Eine Richterin muss darüber befinden, ob Yagmur je wieder zu ihren Eltern zurück darf. Für die Misshandlungen kommen drei Menschen infrage: der Vater, die Mutter oder die Pflegemutter. Doch anstatt nachzufragen, wann die Verletzungen entstanden sind und wer in dieser Zeit für Yagmur zuständig war, passiert gar nichts. Weder die Richterin noch das Jugendamt oder die Staatsanwaltschaft versuchen Antworten zu finden oder wenigstens miteinander zu reden. Yagmur kommt vorübergehend in ein Kinderhaus.

Anfang Mai schreibt Yagmurs Pflegemutter eine E-Mail ans Jugendamt, in der sie schildert, dass sie Yagmur ein Mal im Autositz geschüttelt habe. Im Jugendamt glaubt man nun, dass die Pflegemutter schuld sei an den Verletzungen. Die Mitarbeiter des Jugendamts werten das als Entlastung für Melek und Hüseyin Y. Eine klare Fehleinschätzung.

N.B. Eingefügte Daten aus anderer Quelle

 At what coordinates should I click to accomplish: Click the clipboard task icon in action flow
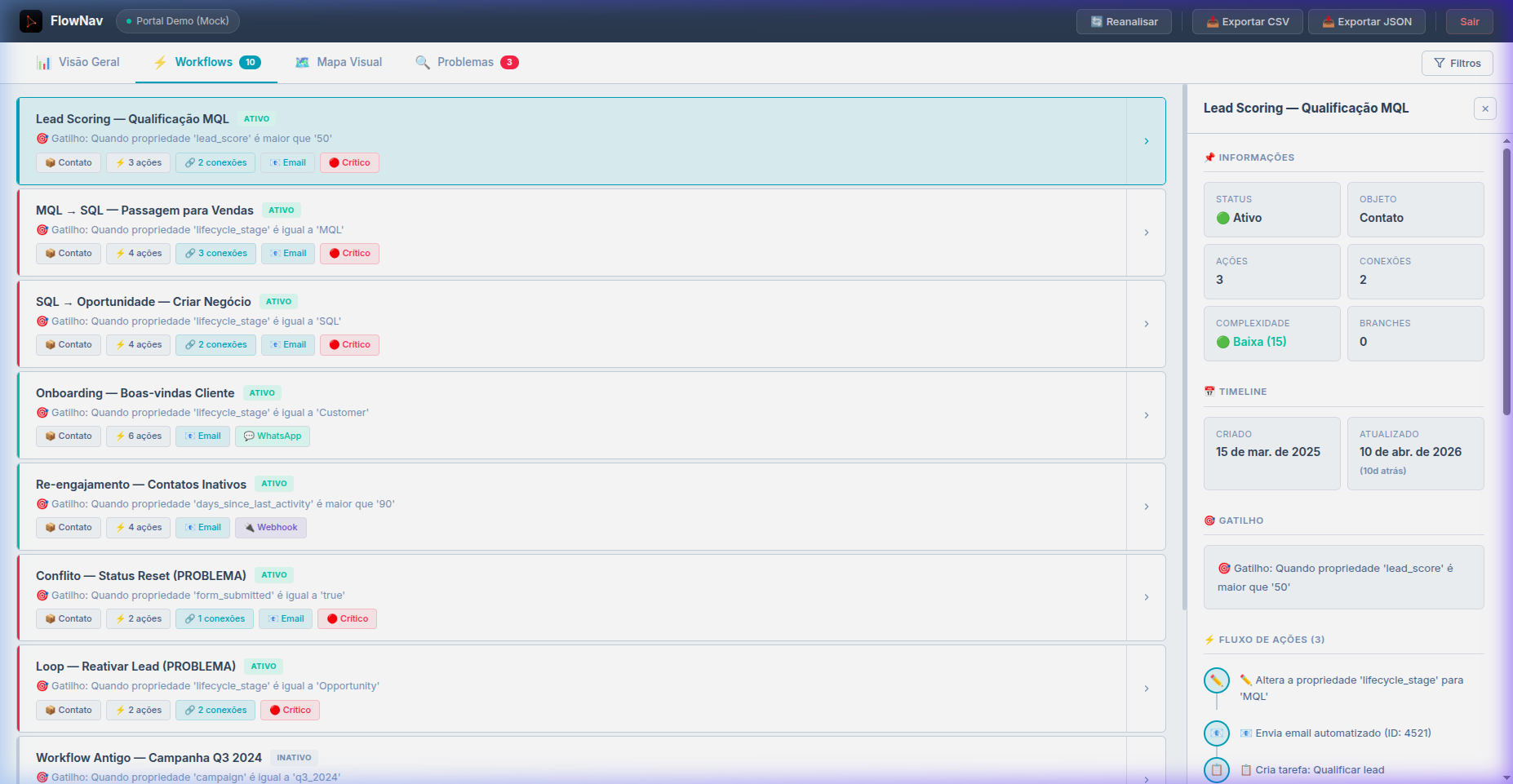click(1216, 769)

Katastrophale Informationspannen

Tatsächlich hat die Richterin die E-Mail der Pflegemutter nie gelesen, hat sie vom Jugendamt nie bekommen, hat nie mehr danach gefragt. Sie prüft auch nicht, ob die Schilderungen der Pflegemutter zu den schrecklichen Verletzungen des Kindes passen. Stattdessen erlaubt sie den Eltern wieder den Umgang mit Yagmur.

Zwei Monate vor Yagmurs Tod kommen die Rechtsmediziner zu dem Fazit, dass das Schütteln am Autositz die schweren Verletzungen nicht herbeigeführt haben kann. Die Pflegemutter fällt demnach als Täterin wieder aus. So steht es in dem Bericht, der erst an die Staatsanwaltschaft und Wochen später ans Jugendamt geht. Die Eltern sind als Täter wieder verdächtig, doch keiner reagiert. Yagmur bleibt bei den Eltern. Die Staatsanwaltschaft stellt ihre Ermittlungen ein, die neue unerfahrene Mitarbeiterin im Jugendamt liest die Akte nicht und bis zur Richterin dringen die neuen Erkenntnisse nicht einmal vor. 

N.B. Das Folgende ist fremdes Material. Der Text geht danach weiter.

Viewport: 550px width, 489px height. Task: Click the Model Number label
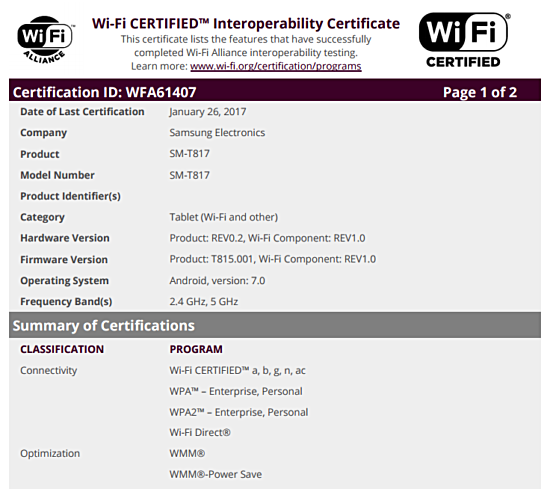click(x=57, y=175)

Yagmur stirbt am 18. Dezember. Ihr kleiner Körper ist übersät mit Hämatomen, Narben und Kratzern. Die Mediziner zählen 83 äußere Verletzungen, zudem waren ihr Gehirn und nahezu alle ihre Organe verletzt. Zum Schluss sei die Dreijährige "einfach zusammengebrochen".